■ What is being asked: The reader should set down exactly the lines from the one containing "1023x727 pixels." through the last line of the material, omitting every picture.

*** Opening of Provided records ***

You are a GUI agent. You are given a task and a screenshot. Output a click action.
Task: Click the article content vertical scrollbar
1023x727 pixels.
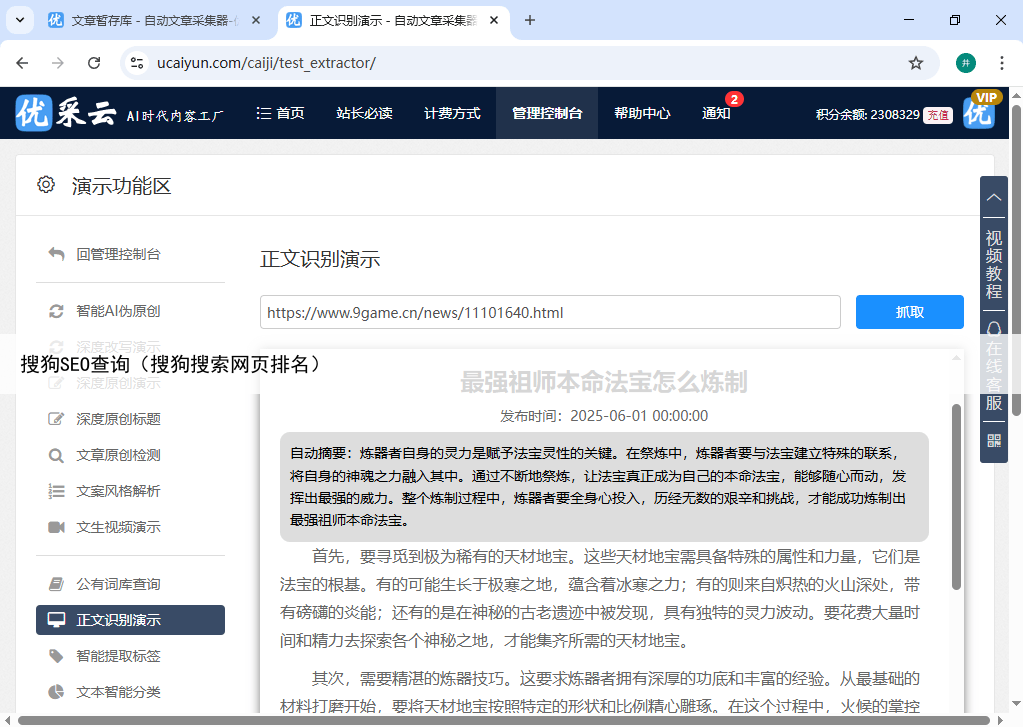(x=956, y=495)
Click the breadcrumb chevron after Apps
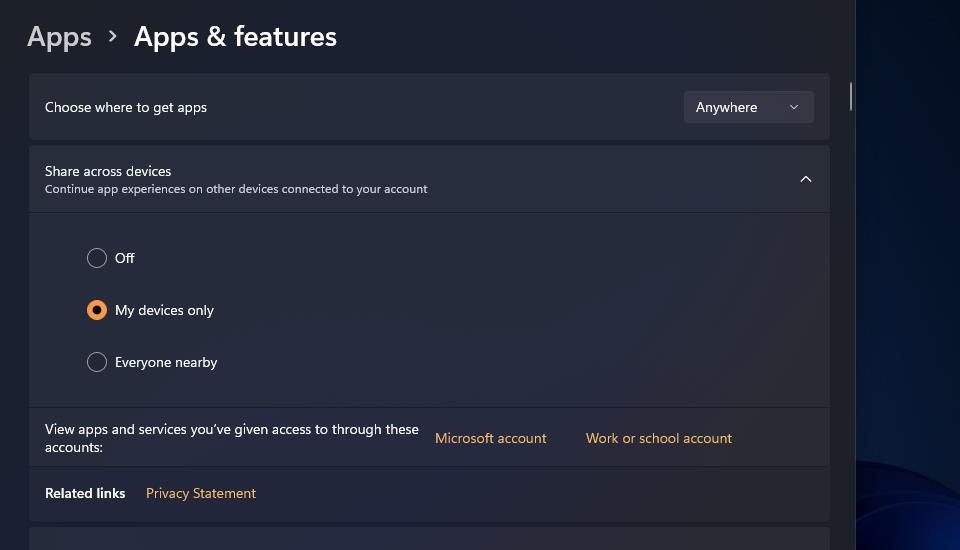This screenshot has width=960, height=550. pyautogui.click(x=112, y=37)
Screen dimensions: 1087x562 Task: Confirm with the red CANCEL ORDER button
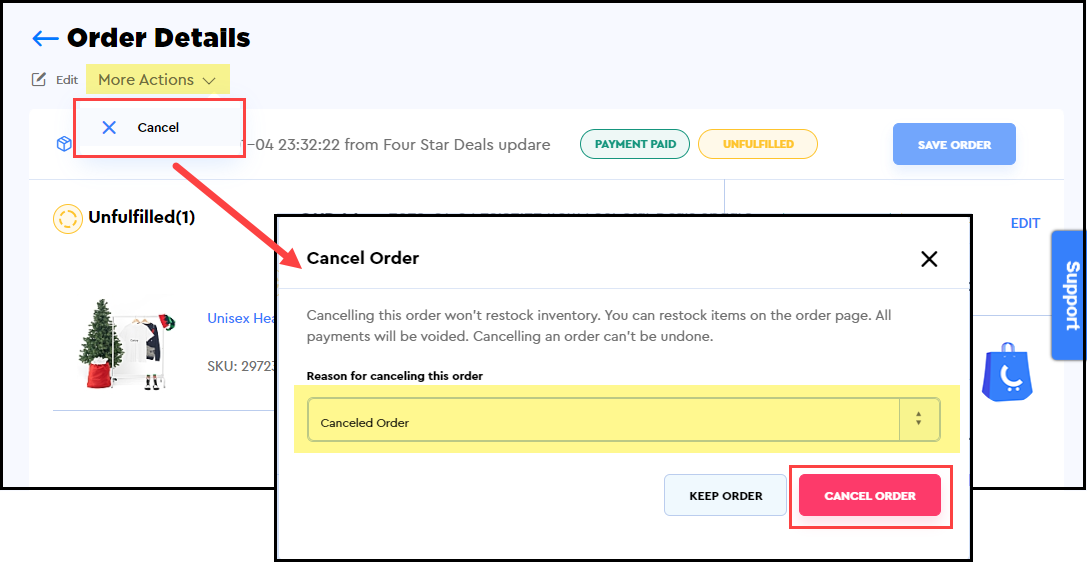(x=869, y=495)
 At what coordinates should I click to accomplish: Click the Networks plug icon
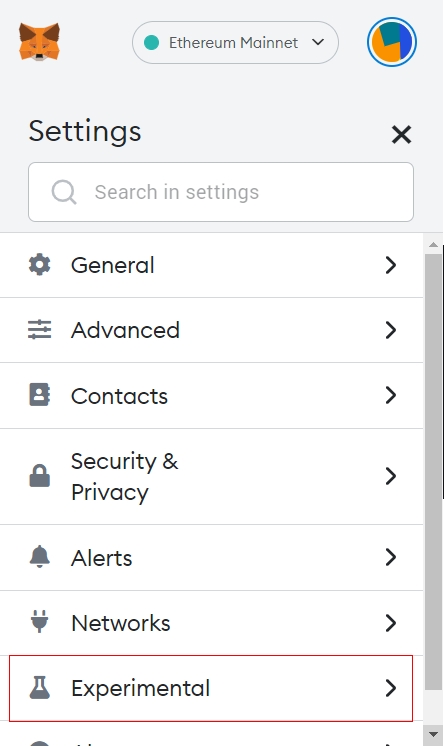point(40,622)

*** Close of Provided records ***

■ Answer below:
1023x727 pixels.
(x=956, y=495)
Click the breadcrumb chevron after Apps
This screenshot has width=960, height=550. pyautogui.click(x=112, y=37)
Screen dimensions: 1087x562 Task: Confirm with the red CANCEL ORDER button
(x=869, y=495)
 At what coordinates should I click to accomplish: Click the Networks plug icon
point(40,622)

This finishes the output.